Eukaryotic checkpoint proteins are well conserved and involve two phosphatidylinositol 3-kinase-related kinases (PIKKs), ATR and ATM. Both ATR and ATM share a target phosphorylation sequence, the SQ/TQ motif, but their individual roles in cells differ. [122]

ATR is involved in arresting the cell cycle in response to DNA double-stranded breaks. ATR has an obligate checkpoint partner, ATR-interacting-protein (ATRIP), and together these two proteins are responsive to stretches of single-stranded DNA that are coated by replication protein A (RPA). [123] The formation of single-stranded DNA occurs frequently, more often during replication stress. ATR-ATRIP is able to arrest the cell cycle to preserve genome integrity. ATR is found on chromatin during S phase, similar to RPA and claspin. [124]

The generation of single-stranded DNA tracts is important in initiating the checkpoint pathways downstream of replication damage. Once single-stranded DNA becomes sufficiently long, single-stranded DNA coated with RPA are able to recruit ATR-ATRIP. [125] In order to become fully active, the ATR kinase rely on sensor proteins that sense whether the checkpoint proteins are localized to a valid site of DNA replication stress. The RAD9-HUS1-Rad1 (9-1-1) heterotrimeric clamp and its clamp loader RFC Rad17 are able to recognize gapped or nicked DNA. The RFC Rad17 clamp loader loads 9-1-1 onto the damaged DNA. [126] The presence of 9-1-1 on DNA is enough to facilitate the interaction between ATR-ATRIP and a group of proteins termed checkpoint mediators, such as TOPBP1 and Mrc1/claspin. TOPBP1 interacts with and recruits the phosphorylated Rad9 component of 9-1-1 and binds ATR-ATRIP, which phosphorylates Chk1. [127] Mrc1/Claspin is also required for the complete activation of ATR-ATRIP that phosphorylates Chk1, the major downstream checkpoint effector kinase. [128] Claspin is a component of the replisome and contains a domain for docking with Chk1, revealing a specific function of Claspin during DNA replication: the promotion of checkpoint signaling at the replisome. [129]

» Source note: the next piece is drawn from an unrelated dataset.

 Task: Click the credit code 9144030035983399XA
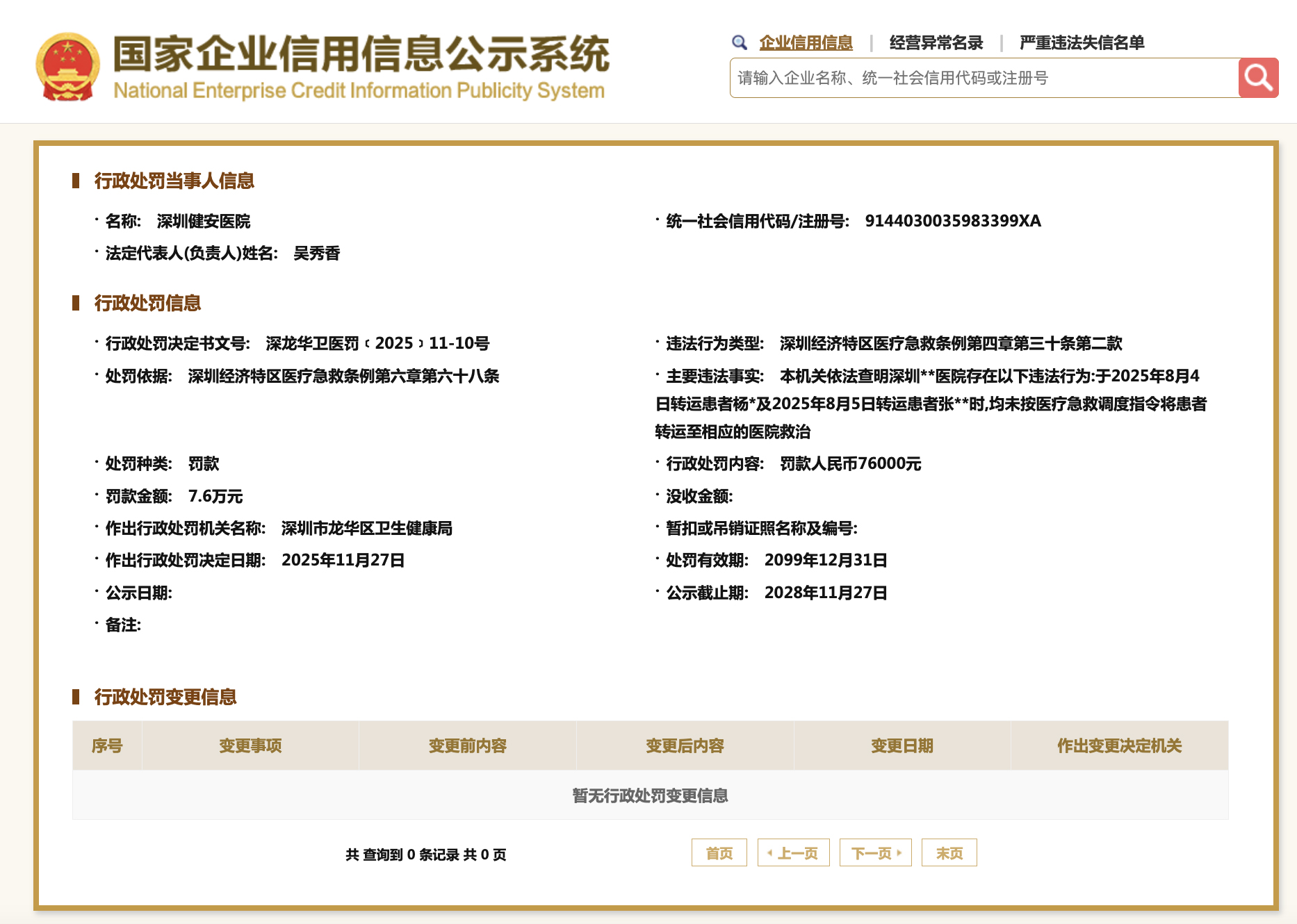(952, 221)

Chk1 signaling is vital for arresting the cell cycle and preventing cells from entering mitosis with incomplete DNA replication or DNA damage. The Chk1-dependent Cdk inhibition is important for the function of the ATR-Chk1 checkpoint and to arrest the cell cycle and allow sufficient time for completion of DNA repair mechanisms, which in turn prevents the inheritance of damaged DNA. In addition, Chk1-dependent Cdk inhibition plays a critical role in inhibiting origin firing during S phase. This mechanism prevents continued DNA synthesis and is required for the protection of the genome in the presence of replication stress and potential genotoxic conditions. [130] Thus, ATR-Chk1 activity further prevents potential replication problems at the level of single replication origins by inhibiting initiation of replication throughout the genome, until the signaling cascade maintaining cell-cycle arrest is turned off.

Eukaryotic DNA must be tightly compacted in order to fit within the confined space of the nucleus. Chromosomes are packaged by wrapping 147 nucleotides around an octamer of histone proteins, forming a nucleosome. The nucleosome octamer includes two copies of each histone H2A, H2B, H3, and H4. Due to the tight association of histone proteins to DNA, eukaryotic cells have proteins that are designed to remodel histones ahead of the replication fork, in order to allow smooth progression of the replisome. [131] There are also proteins involved in reassembling histones behind the replication fork to reestablish the nucleosome conformation. [132]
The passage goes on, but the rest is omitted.